Ok, the first thing we’re going to need is yeast so that’s what we’ll cover today. Have you ever been making bread and wondered what people did before instant yeast? Well, they either didn’t leven their bread or they cultured their own yeast in the form of “yeast water.” It’s actually very simple.

Yeast Water:

Dry Ingredients:

  • 1 Handful of Raisins
  • Pinch of Sugar

Wet Ingredients:

  • Quart Sized Jar full of Tap Water

Instructions:

  1. Put raisins and sugar in a jar full of water. Something about the size of a pickle jar should do. But, please don’t use a pickle jar unless you want some dill bread.
  2. Leave the jar open and sitting on the countertop for 5 days.
  3. When it smells strongly of yeast, you have yeast water!

Yes, it really is that simple.

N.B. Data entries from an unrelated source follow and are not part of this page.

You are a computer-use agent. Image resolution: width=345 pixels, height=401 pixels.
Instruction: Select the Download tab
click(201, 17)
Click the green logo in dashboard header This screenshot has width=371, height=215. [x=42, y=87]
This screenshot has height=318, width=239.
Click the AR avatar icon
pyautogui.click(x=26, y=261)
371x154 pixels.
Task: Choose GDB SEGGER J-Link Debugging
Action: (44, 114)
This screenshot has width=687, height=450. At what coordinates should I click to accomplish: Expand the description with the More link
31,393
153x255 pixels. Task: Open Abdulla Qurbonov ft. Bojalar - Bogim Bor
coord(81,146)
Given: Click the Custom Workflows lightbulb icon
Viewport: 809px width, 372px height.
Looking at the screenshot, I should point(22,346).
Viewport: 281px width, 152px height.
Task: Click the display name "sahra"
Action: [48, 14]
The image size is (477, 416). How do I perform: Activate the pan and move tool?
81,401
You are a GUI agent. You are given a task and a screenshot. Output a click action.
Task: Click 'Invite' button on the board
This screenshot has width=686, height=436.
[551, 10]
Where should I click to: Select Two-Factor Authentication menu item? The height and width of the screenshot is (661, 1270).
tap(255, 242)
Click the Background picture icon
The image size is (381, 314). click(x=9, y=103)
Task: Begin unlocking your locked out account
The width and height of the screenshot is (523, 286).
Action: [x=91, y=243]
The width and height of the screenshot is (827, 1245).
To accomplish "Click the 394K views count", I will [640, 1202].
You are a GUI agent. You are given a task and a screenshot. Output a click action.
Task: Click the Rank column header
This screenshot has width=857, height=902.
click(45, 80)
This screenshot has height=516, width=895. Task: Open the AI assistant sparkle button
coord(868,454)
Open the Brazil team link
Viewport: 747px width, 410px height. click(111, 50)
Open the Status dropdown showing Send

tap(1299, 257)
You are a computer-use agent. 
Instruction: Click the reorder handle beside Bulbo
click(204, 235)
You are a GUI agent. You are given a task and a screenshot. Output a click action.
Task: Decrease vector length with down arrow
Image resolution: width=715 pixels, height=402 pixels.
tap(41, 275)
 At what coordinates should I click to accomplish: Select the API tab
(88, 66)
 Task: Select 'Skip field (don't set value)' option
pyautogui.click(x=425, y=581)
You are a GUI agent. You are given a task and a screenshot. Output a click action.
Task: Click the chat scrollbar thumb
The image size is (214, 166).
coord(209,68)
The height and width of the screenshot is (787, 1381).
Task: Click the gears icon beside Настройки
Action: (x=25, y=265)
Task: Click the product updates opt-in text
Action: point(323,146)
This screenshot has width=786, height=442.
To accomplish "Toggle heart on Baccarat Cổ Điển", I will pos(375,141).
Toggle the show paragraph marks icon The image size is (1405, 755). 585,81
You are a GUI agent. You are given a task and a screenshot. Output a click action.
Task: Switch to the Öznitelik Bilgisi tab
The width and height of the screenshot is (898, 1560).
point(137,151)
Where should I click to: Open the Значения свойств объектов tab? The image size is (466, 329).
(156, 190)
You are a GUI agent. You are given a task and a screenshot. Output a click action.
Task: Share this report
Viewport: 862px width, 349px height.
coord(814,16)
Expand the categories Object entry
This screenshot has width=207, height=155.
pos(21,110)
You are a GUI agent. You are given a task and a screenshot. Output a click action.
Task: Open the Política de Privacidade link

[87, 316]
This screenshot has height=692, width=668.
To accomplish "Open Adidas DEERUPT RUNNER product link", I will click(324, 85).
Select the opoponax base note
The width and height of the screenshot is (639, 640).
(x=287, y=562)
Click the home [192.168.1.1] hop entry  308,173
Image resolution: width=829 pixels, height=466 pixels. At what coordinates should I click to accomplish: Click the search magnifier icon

The yeast that is naturally occurring on most fruits and vegetables will begin to eat the sugar and replicate into a nice yeast colony. Now, using the yeast water involves replacing your 5 ounces of water in the original recipe I gave you with an equal amount of yeast water. But instead of mixing it with the milk/sugar/oil, we will mix the yeast water into a “pre-ferment.” I’ll show you how to do that in the next post.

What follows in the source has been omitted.